Born in Somalia but raised in Toxteth, Sharif’s footballing journey began in earnest after his family emigrated to the UK when he was aged three.
While his days were spent at the nearby St Margaret’s and Lawrence Community primary schools, his evenings and weekends were dominated by playing football with and against his nine older brothers.
“I had a lot of fun playing with my brothers when I was younger. I was competitive, I didn’t like losing or getting beat,” the young Scouser says.
Despite being the youngest, was he the best?
A knowing smile.
“Yeah, and I’m sure they all know that!”
By the age of six, Sharif was training with Liverpool and he formally joined the club he has always supported three years later.

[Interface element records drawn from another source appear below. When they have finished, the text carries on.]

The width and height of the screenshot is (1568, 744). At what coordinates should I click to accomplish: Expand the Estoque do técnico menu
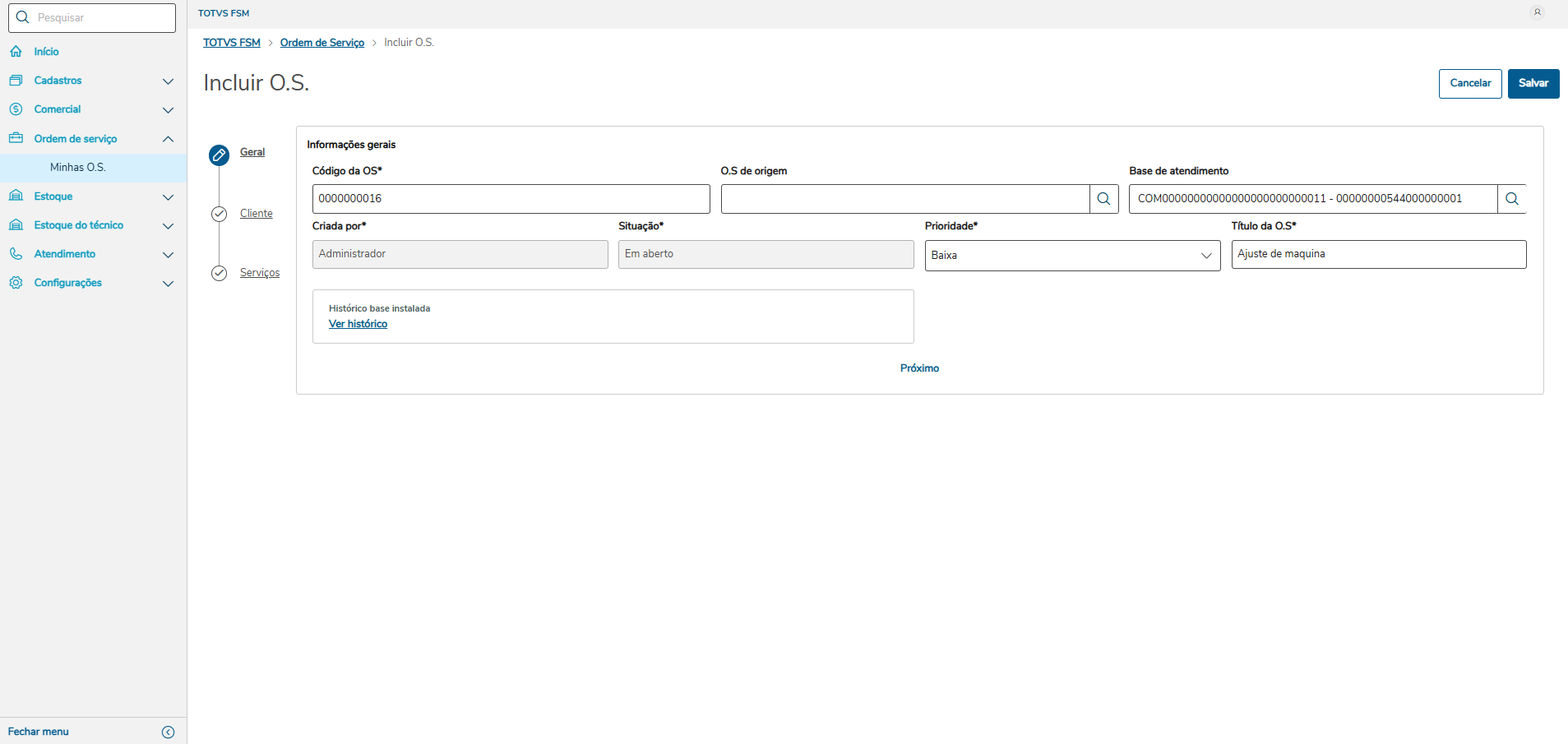pyautogui.click(x=169, y=226)
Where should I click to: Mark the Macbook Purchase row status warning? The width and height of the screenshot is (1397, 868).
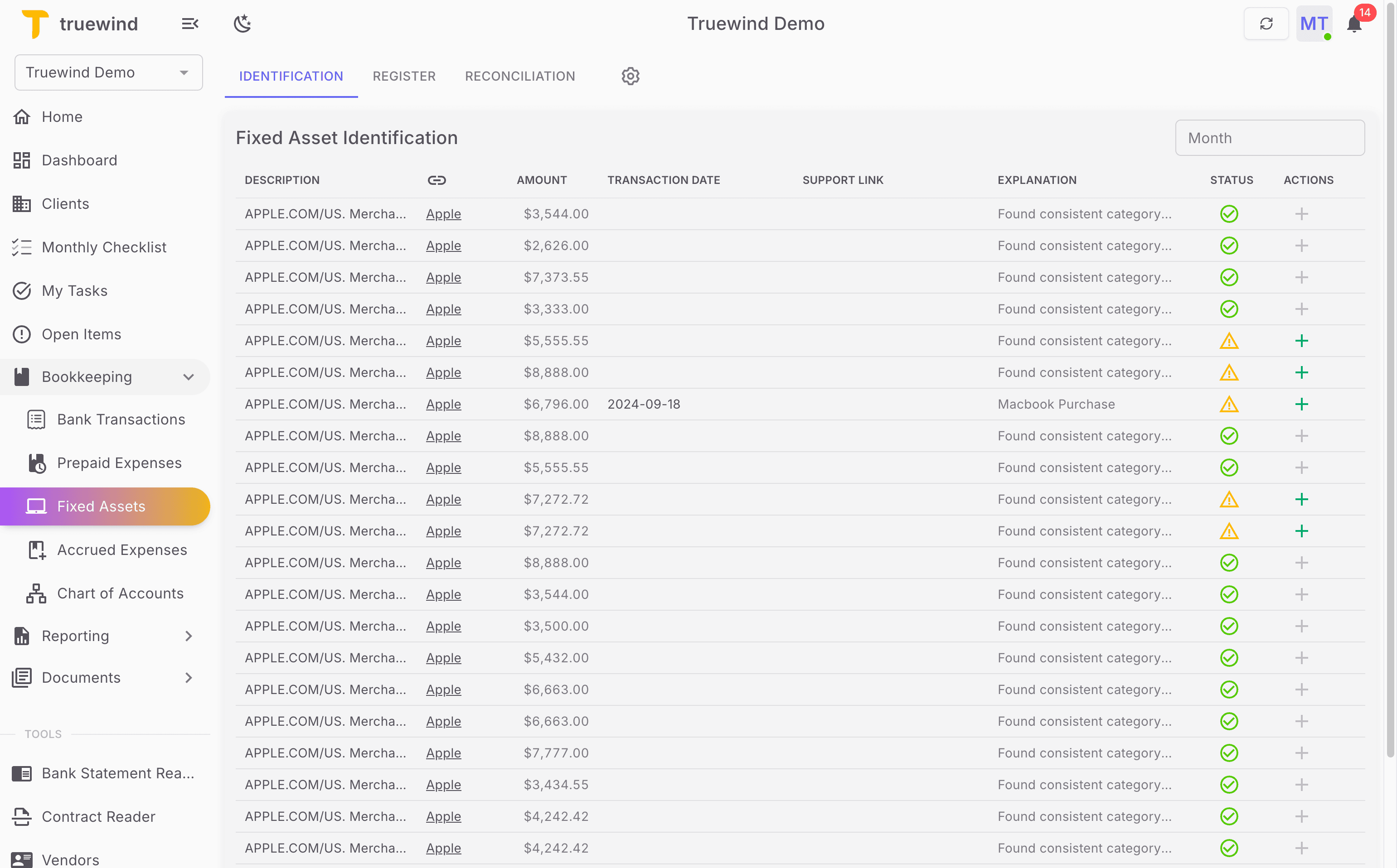(x=1230, y=404)
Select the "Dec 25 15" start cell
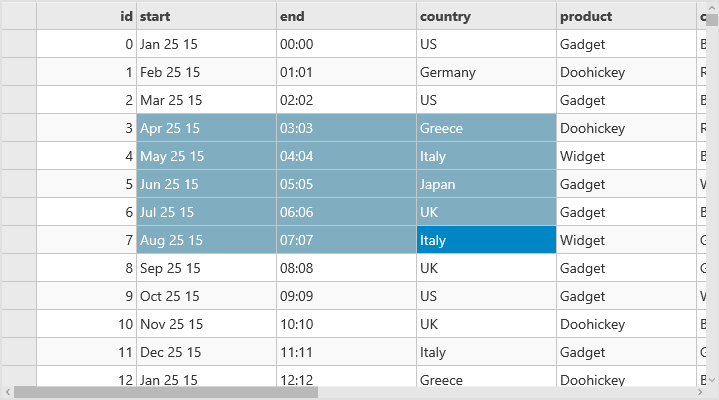 coord(206,352)
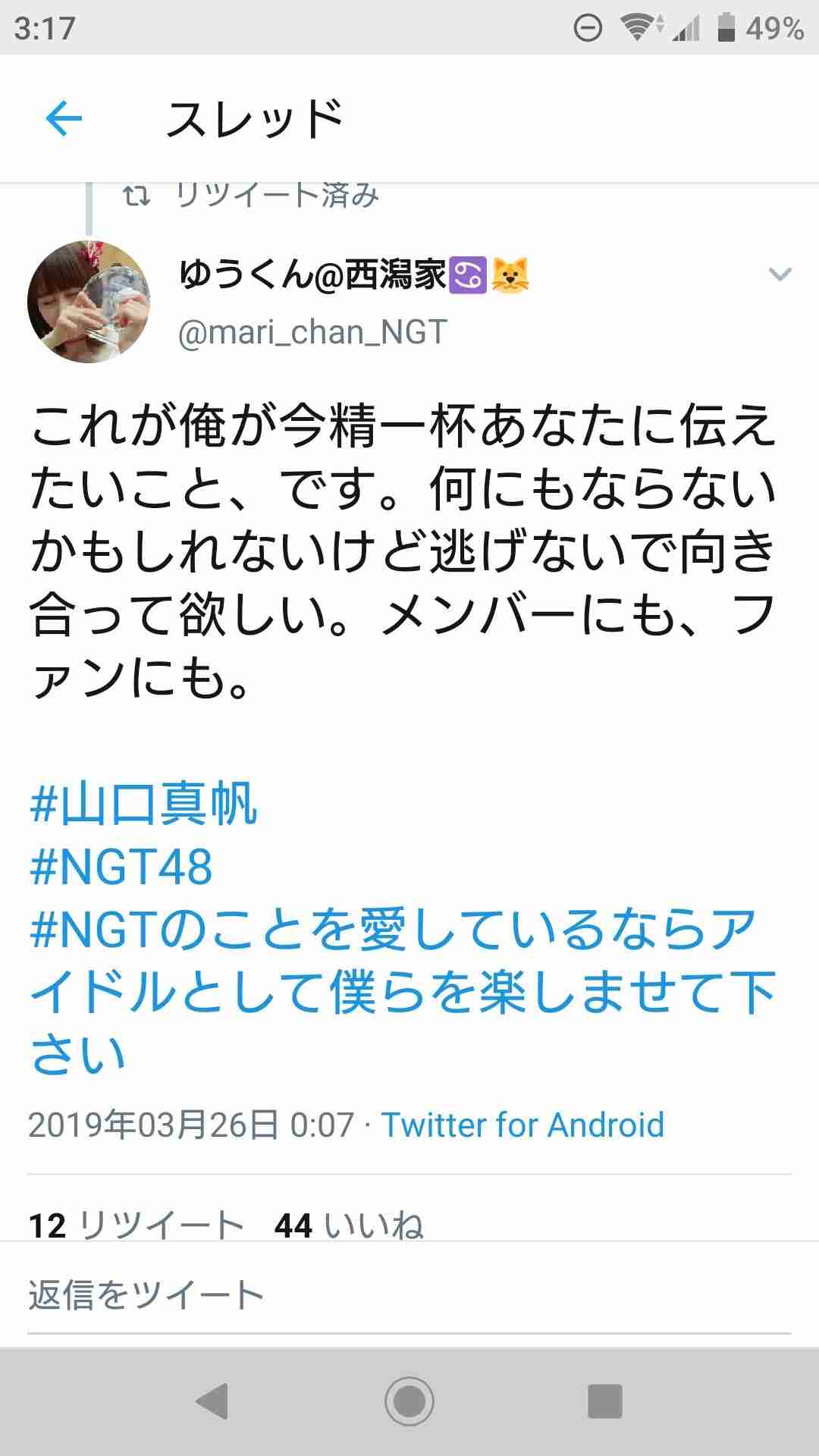Tap the Android back navigation triangle
Screen dimensions: 819x1456
[212, 1401]
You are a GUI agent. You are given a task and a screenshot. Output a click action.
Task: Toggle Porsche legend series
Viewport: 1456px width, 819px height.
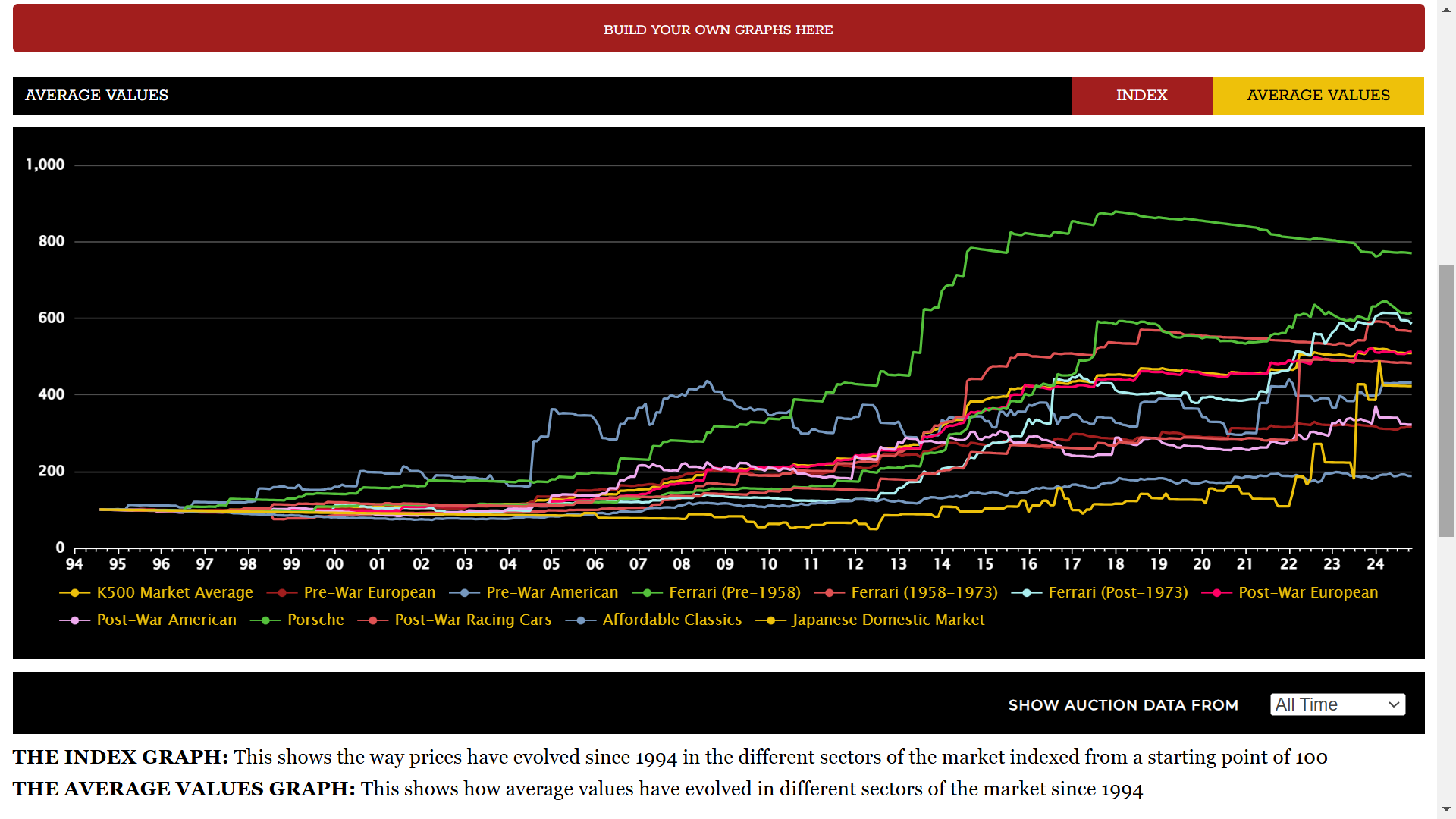pos(315,620)
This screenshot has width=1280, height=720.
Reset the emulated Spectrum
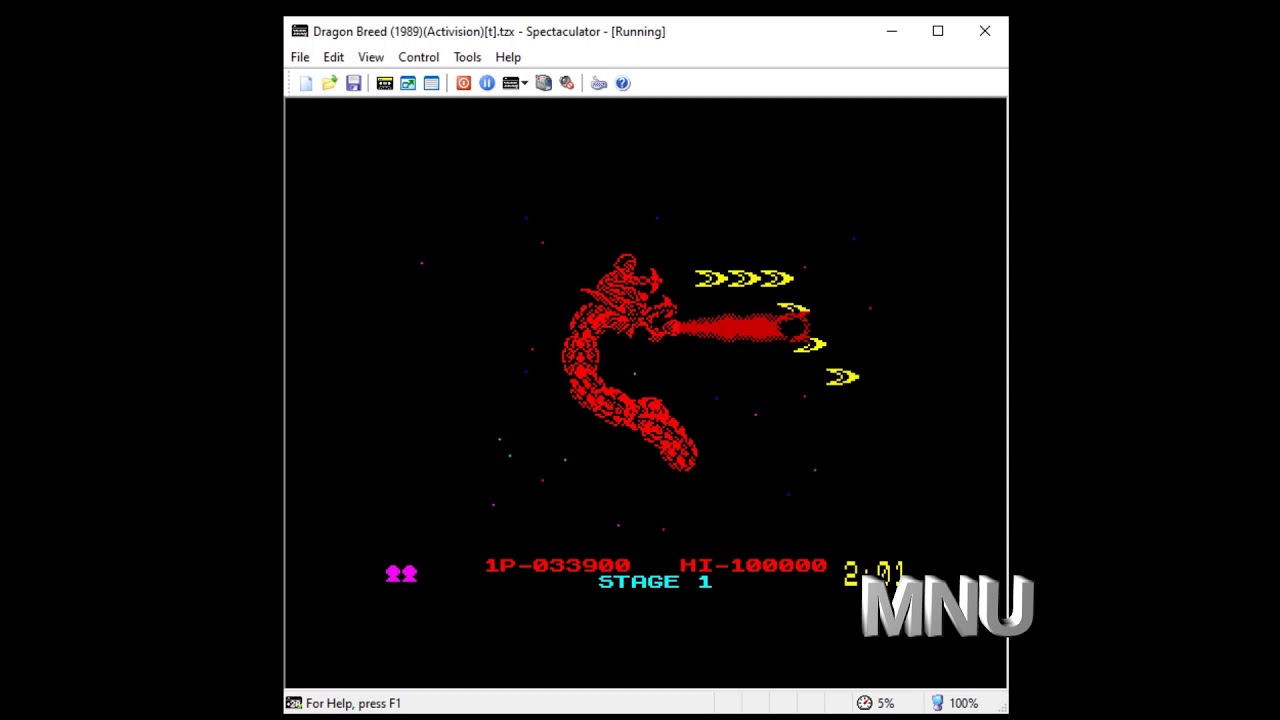(x=463, y=82)
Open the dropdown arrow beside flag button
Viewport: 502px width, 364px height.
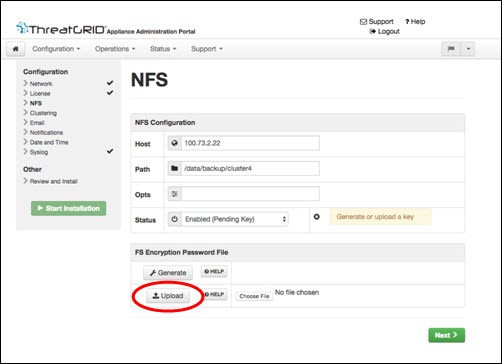468,49
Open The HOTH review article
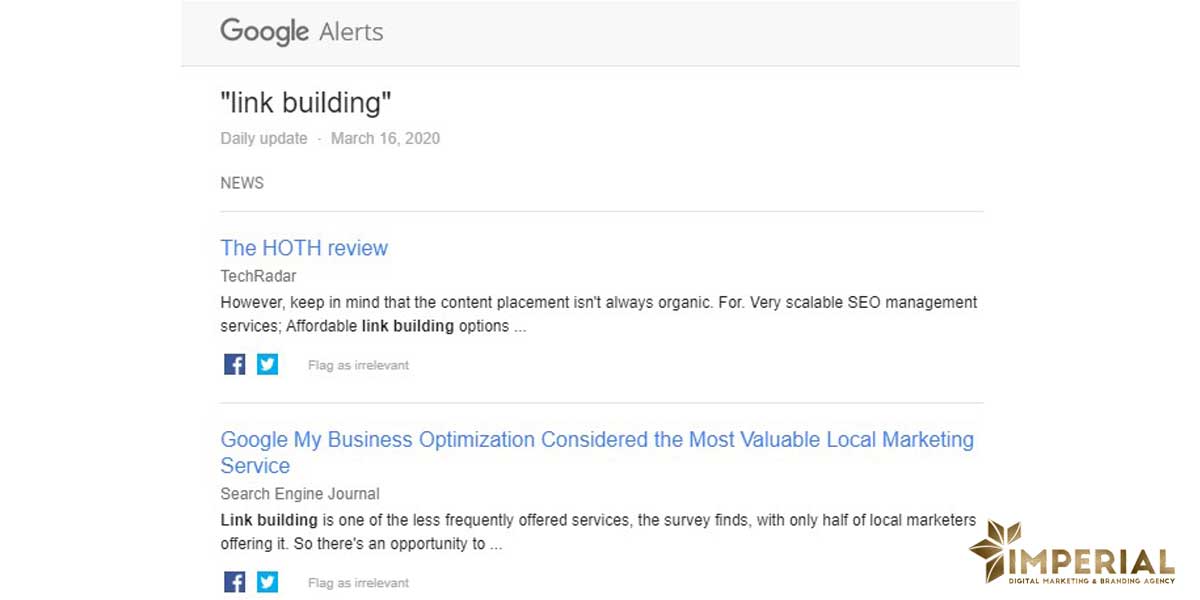Viewport: 1200px width, 600px height. tap(304, 248)
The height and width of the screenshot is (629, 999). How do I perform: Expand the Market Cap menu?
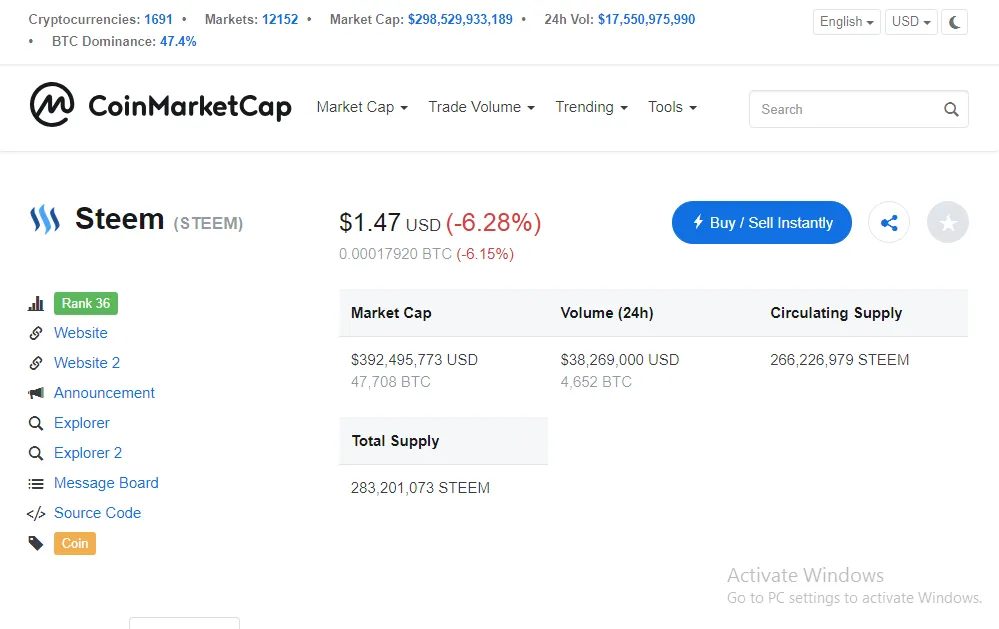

His response when asked which footballer he idolised as a child is instantaneous.
“Steven, the gaffer,” Sharif asserts.
“I’ve always looked up to him. Every time he played I’d watch him and watch the things he did. His leadership, his character and the commitment that he showed to the club… [he had] everything that you need as a player, especially for this club.”
Is it still a bit surreal being able to call Gerrard ‘the gaffer’?
“No, I’ve got used to it now. He’s a manager and it’s great to be around him,” Sharif replies.
“I’ve learned a lot of things off him this season. He’s been a good influence, I’ve learned a lot off him and I’m still learning some things that I need to improve in my game. He’s working with me on that a lot.”
What specifically is the apprentice currently practising with the master?
“We do short passing and long passing, but also receiving the ball when you’re under pressure with a lot of players around you,” Sharif reveals.
“That’s a weakness but after I’ve played more games it will come, with more confidence.
“I work on it in training. I want the ball, so I can deal with the pressure when it’s around me and I can protect the ball, or give it on to the next player. They’re the things I’m working on at the moment.”
Sharif’s versatility has seen him deployed in several roles for Liverpool’s youth teams, including right-back and right wing-back, but he believes his long-term future lies in central midfield.
“I was a centre-forward at first! I’ve played a lot of positions since I’ve been here,” he says.
“But I think with the abilities I have and what I’ve been blessed with - running and things like that - I feel more comfortable playing in midfield.
“Midfield’s the position I want to play in but if the team need a position to be played then I’m always up for that. I’m always available.”
Perhaps unsurprisingly, Sharif’s favourite memory of supporting Liverpool is the night his boss immortalised himself in the club’s history.
And the fact he is reminded of the ‘Miracle of Istanbul’ on a daily basis - the Academy’s reception is adorned with an image of Gerrard lifting the European Cup and also boasts a replica of the famous trophy - serves only to fuel his desire to progress at the club he loves so dearly.
“As a kid, a local kid, growing up here, I think the best thing would be to play for Liverpool’s first team. There’d be no better thing than that,” Sharif notes.
“Seeing the trophy and the photo, it’s special.
“That’s one thing that I want to do in my career - win something like that, something as big as that hopefully.
“That’s something I dream of every time I walk up those stairs.”